- Origin: Mesa, Arizona, US
- Genre: Christian rock Pop
- Years active: 2002–2008
- Label: Vertical Shift
- Past members: Dustin Carlson; Zach Andresen; Erik Brunner; Josh Carlson;

= Ever Stays Red =

American Christian rock and pop band

Ever Stays Red was an American Christian rock and pop band created in 2002 by a group of four friends who have been striving to create high-energy rock music with one purpose: to use their music to change the world. After two independent releases, and several years of touring, the band was finally able to get their newest album, titled On the Brink of it All, released on the national level in 2008.

==History==
Ever Stays Red formed in late 2002, when the four recently graduated high-school friends decided to start a band. Determined to creating music that would touch people's souls, they bought a small home in Phoenix, Arizona, and became roommates. They filled the house with more musical equipment than furniture, and produced more music than meals, soon turning the small home into "the" loft studio. A short 2 years later, the band hit the road in support of their debut album, I'll Tell The World. Playing in over 250 shows across America, they quickly gathered a group of devoted fans, with 3 songs from their album going into the 'top-twenty rock single' list, and the album selling over 20,000 units. With the money made from the touring, Ever Stays Red managed to fund a trip to Belo Horizonte, Brazil, where they performed nightly for thousands of young Brazilian teens, many of which lived in the inner city. Throughout that 12-day stretch of shows, the band witnessed firsthand the power the music had to transcend culture and creed, making them even more certain of their calling.
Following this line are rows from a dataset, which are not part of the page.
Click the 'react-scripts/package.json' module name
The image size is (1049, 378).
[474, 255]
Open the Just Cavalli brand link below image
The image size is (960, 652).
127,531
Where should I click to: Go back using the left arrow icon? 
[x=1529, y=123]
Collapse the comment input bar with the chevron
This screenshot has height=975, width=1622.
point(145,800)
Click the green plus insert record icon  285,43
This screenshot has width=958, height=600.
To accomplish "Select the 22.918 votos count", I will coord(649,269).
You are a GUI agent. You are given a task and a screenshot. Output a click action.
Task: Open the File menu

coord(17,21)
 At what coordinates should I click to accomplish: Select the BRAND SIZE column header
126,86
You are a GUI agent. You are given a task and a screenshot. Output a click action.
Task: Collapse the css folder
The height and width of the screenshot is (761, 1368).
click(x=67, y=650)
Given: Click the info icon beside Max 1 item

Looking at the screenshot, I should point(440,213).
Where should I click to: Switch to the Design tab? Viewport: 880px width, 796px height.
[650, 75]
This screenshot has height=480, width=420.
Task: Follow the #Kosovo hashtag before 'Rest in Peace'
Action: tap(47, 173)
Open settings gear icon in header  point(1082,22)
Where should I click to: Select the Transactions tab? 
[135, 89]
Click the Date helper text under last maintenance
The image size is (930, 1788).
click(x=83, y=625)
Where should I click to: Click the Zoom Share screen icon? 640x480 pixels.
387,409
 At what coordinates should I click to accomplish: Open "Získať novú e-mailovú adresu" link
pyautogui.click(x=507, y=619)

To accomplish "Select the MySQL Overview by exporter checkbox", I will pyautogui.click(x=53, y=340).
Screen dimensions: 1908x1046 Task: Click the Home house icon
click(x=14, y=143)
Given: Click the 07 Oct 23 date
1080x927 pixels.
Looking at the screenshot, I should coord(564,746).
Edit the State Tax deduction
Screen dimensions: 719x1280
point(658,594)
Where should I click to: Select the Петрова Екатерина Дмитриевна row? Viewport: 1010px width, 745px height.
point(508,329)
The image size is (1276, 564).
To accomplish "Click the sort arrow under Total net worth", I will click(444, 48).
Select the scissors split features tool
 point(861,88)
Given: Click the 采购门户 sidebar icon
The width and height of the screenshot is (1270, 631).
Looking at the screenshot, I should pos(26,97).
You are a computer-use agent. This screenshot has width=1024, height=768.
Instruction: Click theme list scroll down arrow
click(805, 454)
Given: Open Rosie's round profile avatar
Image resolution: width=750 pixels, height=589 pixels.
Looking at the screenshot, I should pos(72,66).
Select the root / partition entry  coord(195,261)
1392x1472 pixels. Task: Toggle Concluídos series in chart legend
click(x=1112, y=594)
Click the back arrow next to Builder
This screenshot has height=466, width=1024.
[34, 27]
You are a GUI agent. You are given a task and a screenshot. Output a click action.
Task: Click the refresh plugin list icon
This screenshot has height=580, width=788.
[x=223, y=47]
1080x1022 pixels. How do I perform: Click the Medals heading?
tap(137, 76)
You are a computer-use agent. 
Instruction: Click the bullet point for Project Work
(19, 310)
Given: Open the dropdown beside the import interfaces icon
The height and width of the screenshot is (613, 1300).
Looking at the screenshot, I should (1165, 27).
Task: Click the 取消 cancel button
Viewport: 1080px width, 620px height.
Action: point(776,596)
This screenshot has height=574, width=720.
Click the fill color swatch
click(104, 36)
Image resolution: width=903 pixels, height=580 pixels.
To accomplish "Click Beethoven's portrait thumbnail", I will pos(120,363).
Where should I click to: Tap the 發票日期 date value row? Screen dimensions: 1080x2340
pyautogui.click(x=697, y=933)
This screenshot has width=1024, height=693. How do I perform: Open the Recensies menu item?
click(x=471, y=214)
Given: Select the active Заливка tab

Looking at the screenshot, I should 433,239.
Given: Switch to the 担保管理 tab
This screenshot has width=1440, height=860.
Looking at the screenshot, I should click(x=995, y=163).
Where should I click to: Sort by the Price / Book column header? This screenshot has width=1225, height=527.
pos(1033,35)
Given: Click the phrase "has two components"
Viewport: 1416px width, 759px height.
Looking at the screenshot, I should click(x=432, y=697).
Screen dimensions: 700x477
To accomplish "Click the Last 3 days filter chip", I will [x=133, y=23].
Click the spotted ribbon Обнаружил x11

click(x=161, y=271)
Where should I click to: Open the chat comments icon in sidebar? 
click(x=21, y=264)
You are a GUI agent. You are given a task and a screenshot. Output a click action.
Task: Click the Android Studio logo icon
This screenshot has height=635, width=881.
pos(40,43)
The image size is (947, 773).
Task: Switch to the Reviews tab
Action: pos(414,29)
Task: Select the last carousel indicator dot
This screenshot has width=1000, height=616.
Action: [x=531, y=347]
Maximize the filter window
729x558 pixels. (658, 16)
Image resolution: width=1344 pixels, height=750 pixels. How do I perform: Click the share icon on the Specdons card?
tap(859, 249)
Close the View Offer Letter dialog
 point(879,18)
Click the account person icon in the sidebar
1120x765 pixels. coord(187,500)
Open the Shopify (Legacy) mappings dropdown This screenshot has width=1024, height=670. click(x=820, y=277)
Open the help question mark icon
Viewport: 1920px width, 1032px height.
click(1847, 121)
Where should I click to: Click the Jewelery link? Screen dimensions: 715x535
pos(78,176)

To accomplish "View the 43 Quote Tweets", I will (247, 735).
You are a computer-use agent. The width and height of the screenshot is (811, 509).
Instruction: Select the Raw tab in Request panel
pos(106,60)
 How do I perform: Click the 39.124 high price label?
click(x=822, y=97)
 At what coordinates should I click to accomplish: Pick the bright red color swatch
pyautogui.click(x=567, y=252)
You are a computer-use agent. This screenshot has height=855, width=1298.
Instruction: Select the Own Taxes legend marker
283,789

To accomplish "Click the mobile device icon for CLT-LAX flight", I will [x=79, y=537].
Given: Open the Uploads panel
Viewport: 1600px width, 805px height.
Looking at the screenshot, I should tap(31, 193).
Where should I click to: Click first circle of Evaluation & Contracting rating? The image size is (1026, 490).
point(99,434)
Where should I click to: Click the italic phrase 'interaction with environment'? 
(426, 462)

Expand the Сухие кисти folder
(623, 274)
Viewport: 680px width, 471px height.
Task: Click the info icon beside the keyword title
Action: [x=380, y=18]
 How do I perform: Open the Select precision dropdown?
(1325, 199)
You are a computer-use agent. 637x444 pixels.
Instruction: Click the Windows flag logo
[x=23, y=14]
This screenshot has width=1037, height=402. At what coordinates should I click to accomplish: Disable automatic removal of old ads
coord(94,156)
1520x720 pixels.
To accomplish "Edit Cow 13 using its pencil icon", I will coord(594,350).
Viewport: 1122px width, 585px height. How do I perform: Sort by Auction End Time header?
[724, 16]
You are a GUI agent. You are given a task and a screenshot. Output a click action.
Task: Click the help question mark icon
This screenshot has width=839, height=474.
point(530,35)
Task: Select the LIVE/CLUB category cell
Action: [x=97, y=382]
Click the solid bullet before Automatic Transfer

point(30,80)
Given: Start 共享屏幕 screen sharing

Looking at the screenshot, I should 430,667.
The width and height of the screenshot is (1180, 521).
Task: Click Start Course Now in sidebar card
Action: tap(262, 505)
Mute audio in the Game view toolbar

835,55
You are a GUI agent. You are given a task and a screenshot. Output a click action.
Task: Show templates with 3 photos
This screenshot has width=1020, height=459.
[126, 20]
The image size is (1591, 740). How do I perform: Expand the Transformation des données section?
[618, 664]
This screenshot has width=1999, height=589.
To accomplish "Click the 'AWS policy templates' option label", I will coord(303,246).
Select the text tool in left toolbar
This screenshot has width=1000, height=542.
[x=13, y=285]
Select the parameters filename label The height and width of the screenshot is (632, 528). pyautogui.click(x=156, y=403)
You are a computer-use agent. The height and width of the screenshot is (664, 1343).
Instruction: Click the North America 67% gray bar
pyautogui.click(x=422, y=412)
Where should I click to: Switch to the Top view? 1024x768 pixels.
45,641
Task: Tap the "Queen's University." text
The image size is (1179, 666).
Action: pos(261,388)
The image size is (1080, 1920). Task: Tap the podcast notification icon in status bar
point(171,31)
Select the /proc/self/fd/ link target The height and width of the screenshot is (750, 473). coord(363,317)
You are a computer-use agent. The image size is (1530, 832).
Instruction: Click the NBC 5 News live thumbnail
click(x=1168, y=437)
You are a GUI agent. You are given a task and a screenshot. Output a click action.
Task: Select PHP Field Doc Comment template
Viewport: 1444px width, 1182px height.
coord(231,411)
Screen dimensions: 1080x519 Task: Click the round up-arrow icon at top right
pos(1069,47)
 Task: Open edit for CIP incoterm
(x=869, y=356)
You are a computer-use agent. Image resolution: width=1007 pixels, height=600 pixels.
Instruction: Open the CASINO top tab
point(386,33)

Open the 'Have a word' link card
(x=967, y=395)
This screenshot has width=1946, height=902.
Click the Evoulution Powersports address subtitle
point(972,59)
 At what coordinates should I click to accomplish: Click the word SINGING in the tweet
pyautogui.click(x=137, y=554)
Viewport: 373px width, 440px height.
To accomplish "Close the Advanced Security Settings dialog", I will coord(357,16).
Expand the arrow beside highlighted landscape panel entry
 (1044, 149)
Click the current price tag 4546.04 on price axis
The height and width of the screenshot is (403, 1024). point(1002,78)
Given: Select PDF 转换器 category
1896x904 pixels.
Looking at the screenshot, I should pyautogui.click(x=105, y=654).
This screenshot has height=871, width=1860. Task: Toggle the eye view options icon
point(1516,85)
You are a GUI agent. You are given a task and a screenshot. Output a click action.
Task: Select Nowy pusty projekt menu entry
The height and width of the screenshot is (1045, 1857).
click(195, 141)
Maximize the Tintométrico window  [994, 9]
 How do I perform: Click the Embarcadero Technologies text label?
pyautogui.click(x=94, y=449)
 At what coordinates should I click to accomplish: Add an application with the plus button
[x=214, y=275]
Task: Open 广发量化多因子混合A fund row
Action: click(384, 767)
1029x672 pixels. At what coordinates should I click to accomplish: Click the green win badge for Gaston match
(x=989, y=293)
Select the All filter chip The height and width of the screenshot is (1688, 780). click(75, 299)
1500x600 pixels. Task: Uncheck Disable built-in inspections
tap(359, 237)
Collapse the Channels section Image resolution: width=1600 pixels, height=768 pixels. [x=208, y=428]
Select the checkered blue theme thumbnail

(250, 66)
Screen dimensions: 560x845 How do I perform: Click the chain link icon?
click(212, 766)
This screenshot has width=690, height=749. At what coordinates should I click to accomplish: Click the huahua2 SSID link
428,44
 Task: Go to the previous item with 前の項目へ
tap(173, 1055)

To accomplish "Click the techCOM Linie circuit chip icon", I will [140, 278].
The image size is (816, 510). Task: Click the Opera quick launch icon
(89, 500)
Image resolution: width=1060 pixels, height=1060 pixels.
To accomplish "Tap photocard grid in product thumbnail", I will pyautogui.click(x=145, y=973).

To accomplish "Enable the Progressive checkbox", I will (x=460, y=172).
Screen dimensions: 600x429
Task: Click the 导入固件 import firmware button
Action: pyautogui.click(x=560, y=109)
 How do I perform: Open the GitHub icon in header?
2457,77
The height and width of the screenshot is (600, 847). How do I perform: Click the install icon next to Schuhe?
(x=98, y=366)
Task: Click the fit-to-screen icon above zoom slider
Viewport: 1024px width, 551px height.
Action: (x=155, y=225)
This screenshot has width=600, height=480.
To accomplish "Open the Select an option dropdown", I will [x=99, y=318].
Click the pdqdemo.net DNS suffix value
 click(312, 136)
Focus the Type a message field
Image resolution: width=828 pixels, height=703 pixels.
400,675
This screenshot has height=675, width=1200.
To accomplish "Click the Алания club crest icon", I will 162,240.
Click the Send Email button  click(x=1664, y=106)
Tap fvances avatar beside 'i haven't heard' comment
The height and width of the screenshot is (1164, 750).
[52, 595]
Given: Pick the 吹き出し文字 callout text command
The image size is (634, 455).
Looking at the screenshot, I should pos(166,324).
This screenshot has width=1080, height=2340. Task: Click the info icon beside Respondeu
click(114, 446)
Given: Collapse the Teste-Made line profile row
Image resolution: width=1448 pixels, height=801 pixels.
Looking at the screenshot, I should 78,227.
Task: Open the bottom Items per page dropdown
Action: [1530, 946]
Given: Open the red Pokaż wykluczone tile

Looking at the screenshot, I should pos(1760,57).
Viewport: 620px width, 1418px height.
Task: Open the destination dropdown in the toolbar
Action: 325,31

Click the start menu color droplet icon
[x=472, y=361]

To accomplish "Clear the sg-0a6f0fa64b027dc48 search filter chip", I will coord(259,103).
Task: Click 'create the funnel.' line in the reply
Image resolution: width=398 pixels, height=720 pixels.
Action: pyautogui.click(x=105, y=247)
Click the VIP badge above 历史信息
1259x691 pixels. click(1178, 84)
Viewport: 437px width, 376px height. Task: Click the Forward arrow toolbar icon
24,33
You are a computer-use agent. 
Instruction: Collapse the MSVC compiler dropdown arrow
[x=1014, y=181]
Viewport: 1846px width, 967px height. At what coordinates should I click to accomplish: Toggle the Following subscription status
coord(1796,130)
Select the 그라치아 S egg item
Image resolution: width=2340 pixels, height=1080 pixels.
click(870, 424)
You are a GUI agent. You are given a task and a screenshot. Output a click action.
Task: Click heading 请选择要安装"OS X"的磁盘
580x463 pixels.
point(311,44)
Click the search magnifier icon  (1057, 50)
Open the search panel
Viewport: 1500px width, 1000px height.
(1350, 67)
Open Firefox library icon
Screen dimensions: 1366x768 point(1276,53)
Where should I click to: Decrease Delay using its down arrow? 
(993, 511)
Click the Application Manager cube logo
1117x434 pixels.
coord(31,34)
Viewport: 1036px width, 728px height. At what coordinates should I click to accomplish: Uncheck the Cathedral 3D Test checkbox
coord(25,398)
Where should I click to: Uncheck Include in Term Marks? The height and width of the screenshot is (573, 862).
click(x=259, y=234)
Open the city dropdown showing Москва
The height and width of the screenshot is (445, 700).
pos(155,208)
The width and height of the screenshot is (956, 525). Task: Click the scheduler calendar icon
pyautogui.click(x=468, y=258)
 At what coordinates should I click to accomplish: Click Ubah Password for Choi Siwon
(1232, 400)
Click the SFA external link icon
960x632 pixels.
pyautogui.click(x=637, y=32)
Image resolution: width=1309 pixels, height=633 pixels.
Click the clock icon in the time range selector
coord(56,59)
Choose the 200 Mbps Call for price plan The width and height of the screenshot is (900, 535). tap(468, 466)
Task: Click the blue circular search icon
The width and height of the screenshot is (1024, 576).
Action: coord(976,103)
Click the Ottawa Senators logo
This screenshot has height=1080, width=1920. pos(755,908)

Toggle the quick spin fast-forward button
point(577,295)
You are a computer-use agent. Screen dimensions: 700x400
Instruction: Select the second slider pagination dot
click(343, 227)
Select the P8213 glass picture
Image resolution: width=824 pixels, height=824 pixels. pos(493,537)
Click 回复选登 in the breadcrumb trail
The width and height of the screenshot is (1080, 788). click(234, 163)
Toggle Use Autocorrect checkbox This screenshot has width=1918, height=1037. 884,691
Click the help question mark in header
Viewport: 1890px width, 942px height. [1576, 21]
"Brazil was a turning point for this band,” says Carlson. “It was the moment in time when we all realized that we were a part of something so much bigger than ourselves. We came home from that trip committed to the idea that music becomes meaningful when it brings hope--we have always strived to make meaningful music. I wrote songs for the new album from my heart; songs about never giving up on the dreams inside of you, songs about redemption, songs about daring to believe in what the world could be."

Fueled by the idea of a second trip to Brazil in 2006, the band returned to their home in the states, and started recording its second album. They finally independently released the album, entitled These Words Become Us, an album that quickly gathered airplay at numerous rock radio stations across the states.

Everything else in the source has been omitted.